Doctors the world over have come across such cases but there isn’t enough research to pinpoint the causes.
One possibility is that it is caused by encephalopathy, a disease of the brain (caused by bacteria or virus) that alters its structure or function, said Dr Hemkumar. Another is encephalitis (inflammation of the brain) seen in high-risk patients admitted in the ICU, he said.
“Both encephalopathy and encephalitis could present in a mild form in patients when infected with Covid-19, and more significantly post recovery.
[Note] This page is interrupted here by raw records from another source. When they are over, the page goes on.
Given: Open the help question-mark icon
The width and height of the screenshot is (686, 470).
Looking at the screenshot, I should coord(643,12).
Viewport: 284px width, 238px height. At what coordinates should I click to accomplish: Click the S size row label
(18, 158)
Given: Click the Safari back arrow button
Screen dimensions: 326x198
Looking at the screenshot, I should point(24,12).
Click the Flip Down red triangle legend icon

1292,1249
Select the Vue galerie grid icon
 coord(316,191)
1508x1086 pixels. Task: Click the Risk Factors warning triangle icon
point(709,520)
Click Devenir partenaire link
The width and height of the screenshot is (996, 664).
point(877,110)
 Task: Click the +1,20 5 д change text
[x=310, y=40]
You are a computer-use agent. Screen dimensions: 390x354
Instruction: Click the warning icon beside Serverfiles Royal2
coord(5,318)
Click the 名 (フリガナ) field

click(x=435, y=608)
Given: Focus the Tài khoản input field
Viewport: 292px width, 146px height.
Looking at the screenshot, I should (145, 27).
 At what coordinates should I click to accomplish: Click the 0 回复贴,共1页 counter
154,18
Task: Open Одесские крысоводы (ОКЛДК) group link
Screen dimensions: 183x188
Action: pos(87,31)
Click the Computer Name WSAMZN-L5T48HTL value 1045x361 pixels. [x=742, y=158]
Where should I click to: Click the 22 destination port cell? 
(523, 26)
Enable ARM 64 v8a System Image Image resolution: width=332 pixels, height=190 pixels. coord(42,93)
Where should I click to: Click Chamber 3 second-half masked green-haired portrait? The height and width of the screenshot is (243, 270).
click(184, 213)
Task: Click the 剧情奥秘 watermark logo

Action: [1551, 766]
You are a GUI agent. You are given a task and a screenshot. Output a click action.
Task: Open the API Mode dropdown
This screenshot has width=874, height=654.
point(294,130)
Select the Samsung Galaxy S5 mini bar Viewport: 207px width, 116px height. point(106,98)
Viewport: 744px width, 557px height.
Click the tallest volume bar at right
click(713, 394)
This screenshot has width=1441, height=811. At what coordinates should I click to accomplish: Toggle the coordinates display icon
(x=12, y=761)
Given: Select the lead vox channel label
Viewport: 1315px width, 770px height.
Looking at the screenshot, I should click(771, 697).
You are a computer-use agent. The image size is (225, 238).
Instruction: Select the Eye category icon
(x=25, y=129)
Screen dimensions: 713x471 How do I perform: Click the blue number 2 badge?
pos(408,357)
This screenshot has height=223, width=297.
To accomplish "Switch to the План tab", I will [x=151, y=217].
Another possible cause could be hypoxia, (low oxygen levels), which can affect brain function,” he said.
Dr Swamy said that fatigue, weakness and confusion could also be caused by the prolonged use of steroids which are sometimes administered to Covid-19 patients.
“The hypothesis for possible causes is either the effect of such drugs or a result of the corona infection itself, neither of which have been proven scientifically yet,” Dr Swamy said.
Some studies suggest that Covid-19 affects the frontal lobe of the brain, which deals with data processing, attention and repetition.
At present doctors are treating symptoms, says Dr Sreekanta Swamy.
“We are hoping it works. We have to wait and watch,” he said.
Dr P R Krishnan, consultant neurologist at Fortis Hospital, who has treated three such patients, said, “We don’t know how long these symptoms will last, it’s new to all of us. There is no particular treatment, medication includes Vitamin C and zinc tablets,” he said.